Work instructions: Reproduce the passage on pesticides and autism word for word, starting at "- The fact that" and ending at "combined, synergistic effects.".

A few questions do however remain: what is the relative percentage contribution of genes and environment? If it is variable, both inter- and intra-conditions, why? and what are the precise genes and environmental stressors in relation to something like autism for example outside of co-morbidity? I would perhaps like to tackle some of the evidence covering these questions (anyone have an eternity?) over the course of my blog-a-thon, but for today, I want to discuss the potential role of one particular environmental stressor: pesticides.
'Travelling through hyperspace ain't like dusting crops boy'. Wise words from Mr Han Solo in Star Wars IV: A New Hope. Actually dusting crops is a classic example of pesticides in use (I suppose they have pests even on Tatooine). Despite all the good intentions for using them, pesticides have however developed a bit of a bad name in some quarters, perhaps with some good reason. This, despite the fact that they actually do quite a good job at doing their job, i.e. getting rid of pests.
Perhaps the core problem is that some of the same biological processes that certain pesticides are designed to target in order to kill insects/rodents/plants are processes that we humans tend to use quite a lot as well. Humans are after all, not that dissimilar in basic biology from our flatmates who we share this lovely rock with. Who knows if the tables were reversed, we would probably be extinguished by our insect masters using the same cocktail of pesticides.
Seriously though, when it comes to a possible connection between pesticides and autism, the research is equivocal, at least at the moment. There is quite a lot of opinion linking the rise in autism prevalence at least partially with things like pesticide use. There is, for example, some suggestion of susceptibility genes being geographically distributed in autism, with particular reference to the paraoxonase (PON) gene and its variants. Levels of paraoxonase (PON1), an enzyme involved in clearing certain pesticides, has for example, been examined in conjunction with certain pesticides and infant neurodevelopment. All this and data from environmental tracking programmes suggesting a possible association between autism and pesticide use makes for a feasible relationship at least in some cases.
The issues, however, with the research so far are these:
- Pesticides cover a range of different products - the chances are that you will have had some in your medicine cabinet at home at one point or another.
- Because of their extensive use over the years, pesticide residues are endemic to our environment (some taking years to break down) hence we are all pretty much involved in this chemical soup in our day-to-day lives.
- The fact that so many pesticides have been, and continue to be, used means that we don't have a lot of data on their potential combined, synergistic effects.

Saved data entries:
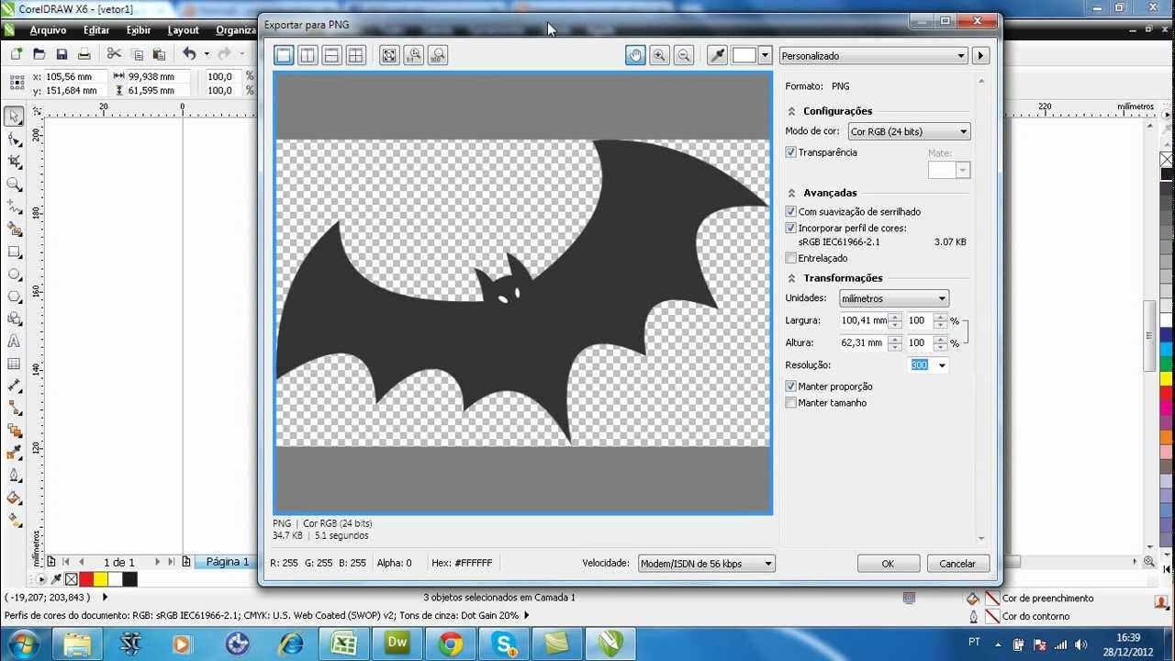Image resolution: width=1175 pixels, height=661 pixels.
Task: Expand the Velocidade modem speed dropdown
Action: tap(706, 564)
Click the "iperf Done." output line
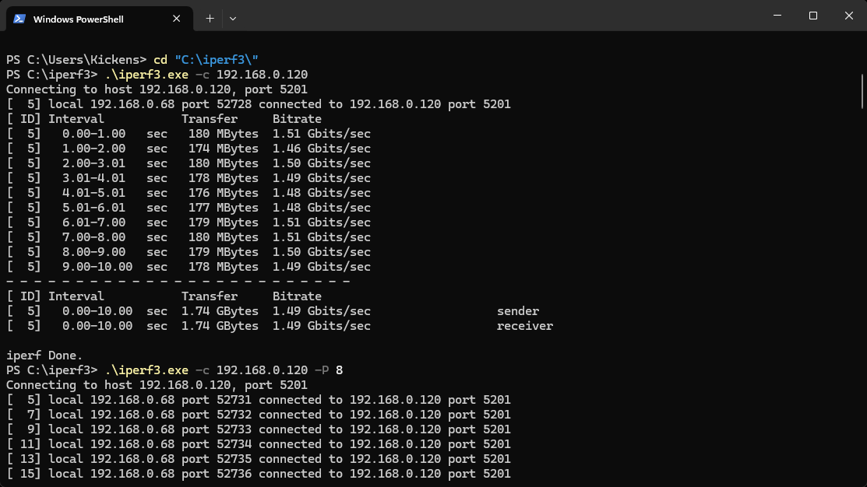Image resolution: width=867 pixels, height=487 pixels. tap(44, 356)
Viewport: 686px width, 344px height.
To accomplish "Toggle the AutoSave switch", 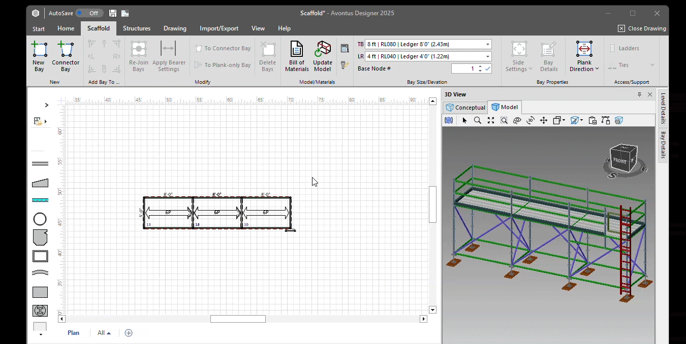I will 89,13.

Answer space:
- The fact that so many pesticides have been, and continue to be, used means that we don't have a lot of data on their potential combined, synergistic effects.